- _Extract provided_:
>> begin
Fangirl (Review)

By Rainbow Rowell
445 pages | September 10th, 2013 | St. Martin's Press

Cath is a Simon Snow fan.

Okay, the whole world is a Simon Snow fan...

But for Cath, being a fan is her life—and she’s really good at it. She and her twin sister, Wren, ensconced themselves in the Simon Snow series when they were just kids; it’s what got them through their mother leaving.

Reading. Rereading. Hanging out in Simon Snow forums, writing Simon Snow fan fiction, dressing up like the characters for every movie premiere.

Cath’s sister has mostly grown away from fandom, but Cath can’t let go. She doesn’t want to.

Now that they’re going to college, Wren has told Cath she doesn’t want to be roommates. Cath is on her own, completely outside of her comfort zone. She’s got a surly roommate with a charming, always-around boyfriend, a fiction-writing professor who thinks fan fiction is the end of the civilized world, a handsome classmate who only wants to talk about words... And she can’t stop worrying about her dad, who’s loving and fragile and has never really been alone.

For Cath, the question is: Can she do this?

Can she make it without Wren holding her hand? Is she ready to start living her own life? Writing her own stories?

And does she even want to move on if it means leaving Simon Snow behind?

I don't even know how it took me so long to read this book or rather to think about reading this book. Maybe it was because although I'd seen it everywhere I didn't actually know what it was about.
>> end
- _Exercise tasks_:
1) According to the Fangirl review, which publisher released the book?
2) Pull out every line of the records that contains the string "coordinates".
The book review above and the records that come next are unrelated material.

- _Data provided_:
>> begin
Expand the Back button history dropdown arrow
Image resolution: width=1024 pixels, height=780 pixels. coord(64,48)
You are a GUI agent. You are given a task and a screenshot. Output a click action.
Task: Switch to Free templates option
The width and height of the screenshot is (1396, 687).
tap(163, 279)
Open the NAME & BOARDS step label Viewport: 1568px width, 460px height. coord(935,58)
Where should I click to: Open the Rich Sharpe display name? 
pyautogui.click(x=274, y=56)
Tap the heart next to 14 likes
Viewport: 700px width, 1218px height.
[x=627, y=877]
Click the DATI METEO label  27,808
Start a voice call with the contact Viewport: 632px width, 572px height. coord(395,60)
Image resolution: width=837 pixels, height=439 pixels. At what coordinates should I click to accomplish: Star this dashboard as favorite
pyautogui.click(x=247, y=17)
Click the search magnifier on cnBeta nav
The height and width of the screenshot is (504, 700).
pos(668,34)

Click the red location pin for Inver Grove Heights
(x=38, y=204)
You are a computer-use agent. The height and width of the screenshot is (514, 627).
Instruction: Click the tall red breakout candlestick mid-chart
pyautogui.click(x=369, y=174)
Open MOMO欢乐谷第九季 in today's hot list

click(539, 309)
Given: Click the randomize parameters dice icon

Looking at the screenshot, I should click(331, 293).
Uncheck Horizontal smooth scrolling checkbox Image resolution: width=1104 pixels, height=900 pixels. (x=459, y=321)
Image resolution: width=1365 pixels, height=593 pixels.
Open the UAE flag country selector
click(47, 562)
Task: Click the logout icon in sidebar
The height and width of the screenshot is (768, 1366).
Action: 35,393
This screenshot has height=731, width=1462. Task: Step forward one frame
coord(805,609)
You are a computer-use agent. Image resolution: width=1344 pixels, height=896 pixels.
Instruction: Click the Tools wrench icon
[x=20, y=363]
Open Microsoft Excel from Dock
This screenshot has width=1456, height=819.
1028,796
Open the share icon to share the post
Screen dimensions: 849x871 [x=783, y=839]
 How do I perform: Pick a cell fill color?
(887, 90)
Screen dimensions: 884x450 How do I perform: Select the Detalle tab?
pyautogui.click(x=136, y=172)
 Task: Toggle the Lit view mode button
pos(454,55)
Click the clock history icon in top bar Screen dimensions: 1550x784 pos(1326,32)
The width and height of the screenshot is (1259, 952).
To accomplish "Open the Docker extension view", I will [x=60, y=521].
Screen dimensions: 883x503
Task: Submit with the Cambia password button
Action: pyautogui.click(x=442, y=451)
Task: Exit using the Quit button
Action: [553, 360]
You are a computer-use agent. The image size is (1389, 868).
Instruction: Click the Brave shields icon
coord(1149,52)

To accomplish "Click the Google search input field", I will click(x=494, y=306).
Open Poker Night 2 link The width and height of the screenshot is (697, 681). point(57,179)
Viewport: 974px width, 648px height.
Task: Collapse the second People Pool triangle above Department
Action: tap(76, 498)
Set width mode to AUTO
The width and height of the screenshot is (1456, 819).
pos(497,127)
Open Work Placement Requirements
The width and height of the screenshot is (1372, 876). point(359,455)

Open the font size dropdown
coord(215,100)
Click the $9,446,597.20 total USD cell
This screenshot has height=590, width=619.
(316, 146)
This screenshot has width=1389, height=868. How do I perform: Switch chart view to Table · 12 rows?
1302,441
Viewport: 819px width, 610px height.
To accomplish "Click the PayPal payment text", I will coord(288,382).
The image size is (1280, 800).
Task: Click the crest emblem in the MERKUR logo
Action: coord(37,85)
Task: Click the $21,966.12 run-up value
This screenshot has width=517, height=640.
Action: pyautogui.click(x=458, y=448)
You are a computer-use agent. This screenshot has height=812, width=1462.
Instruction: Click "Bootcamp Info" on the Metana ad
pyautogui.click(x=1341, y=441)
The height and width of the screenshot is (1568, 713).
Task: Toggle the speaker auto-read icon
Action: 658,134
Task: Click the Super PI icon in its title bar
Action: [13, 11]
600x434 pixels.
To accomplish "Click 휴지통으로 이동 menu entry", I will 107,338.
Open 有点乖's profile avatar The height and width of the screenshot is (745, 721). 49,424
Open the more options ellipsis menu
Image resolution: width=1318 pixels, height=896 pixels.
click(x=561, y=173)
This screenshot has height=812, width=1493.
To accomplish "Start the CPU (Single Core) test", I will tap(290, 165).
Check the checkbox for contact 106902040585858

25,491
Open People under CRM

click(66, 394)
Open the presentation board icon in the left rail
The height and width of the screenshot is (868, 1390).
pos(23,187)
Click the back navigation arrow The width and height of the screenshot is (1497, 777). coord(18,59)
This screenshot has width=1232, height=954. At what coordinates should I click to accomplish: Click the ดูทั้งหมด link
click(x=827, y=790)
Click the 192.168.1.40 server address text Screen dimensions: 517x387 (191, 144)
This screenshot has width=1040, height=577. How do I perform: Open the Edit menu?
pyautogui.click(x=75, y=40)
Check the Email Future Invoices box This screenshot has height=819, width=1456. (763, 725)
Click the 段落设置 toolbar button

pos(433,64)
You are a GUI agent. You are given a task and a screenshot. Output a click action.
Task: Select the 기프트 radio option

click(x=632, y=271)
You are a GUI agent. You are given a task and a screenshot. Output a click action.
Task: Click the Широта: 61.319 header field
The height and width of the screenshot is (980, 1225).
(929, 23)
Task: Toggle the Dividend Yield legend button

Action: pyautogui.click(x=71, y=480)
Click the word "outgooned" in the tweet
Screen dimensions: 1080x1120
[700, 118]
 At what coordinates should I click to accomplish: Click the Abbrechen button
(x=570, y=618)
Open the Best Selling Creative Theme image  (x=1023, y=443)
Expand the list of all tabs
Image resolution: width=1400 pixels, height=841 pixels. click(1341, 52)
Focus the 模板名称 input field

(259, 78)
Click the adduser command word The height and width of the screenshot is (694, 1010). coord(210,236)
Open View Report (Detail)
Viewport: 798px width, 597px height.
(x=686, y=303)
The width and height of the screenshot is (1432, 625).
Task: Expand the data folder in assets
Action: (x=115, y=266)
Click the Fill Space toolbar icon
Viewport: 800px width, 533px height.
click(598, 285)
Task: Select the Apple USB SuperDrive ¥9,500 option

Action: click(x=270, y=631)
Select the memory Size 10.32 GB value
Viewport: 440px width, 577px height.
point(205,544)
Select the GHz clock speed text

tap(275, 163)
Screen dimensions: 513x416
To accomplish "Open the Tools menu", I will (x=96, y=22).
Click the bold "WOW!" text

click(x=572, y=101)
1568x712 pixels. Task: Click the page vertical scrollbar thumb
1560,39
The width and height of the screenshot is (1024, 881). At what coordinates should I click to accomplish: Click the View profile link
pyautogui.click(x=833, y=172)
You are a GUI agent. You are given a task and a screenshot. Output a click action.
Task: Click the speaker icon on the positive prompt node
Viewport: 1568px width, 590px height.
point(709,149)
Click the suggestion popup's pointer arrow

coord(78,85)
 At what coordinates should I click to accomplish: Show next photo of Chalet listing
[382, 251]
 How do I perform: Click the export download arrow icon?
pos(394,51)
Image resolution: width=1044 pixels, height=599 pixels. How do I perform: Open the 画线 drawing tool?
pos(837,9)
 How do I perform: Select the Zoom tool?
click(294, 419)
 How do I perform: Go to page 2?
>> end
- _Outputs in order_:
1) St. Martin's Press

2)
Image resolution: width=837 pixels, height=439 pixels. At what coordinates should I click to accomplish: Star this dashboard as favorite
This screenshot has width=1232, height=954. At what coordinates should I click to accomplish: Click the ดูทั้งหมด link
 At what coordinates should I click to accomplish: Click the Abbrechen button
The width and height of the screenshot is (1024, 881). At what coordinates should I click to accomplish: Click the View profile link
 At what coordinates should I click to accomplish: Show next photo of Chalet listing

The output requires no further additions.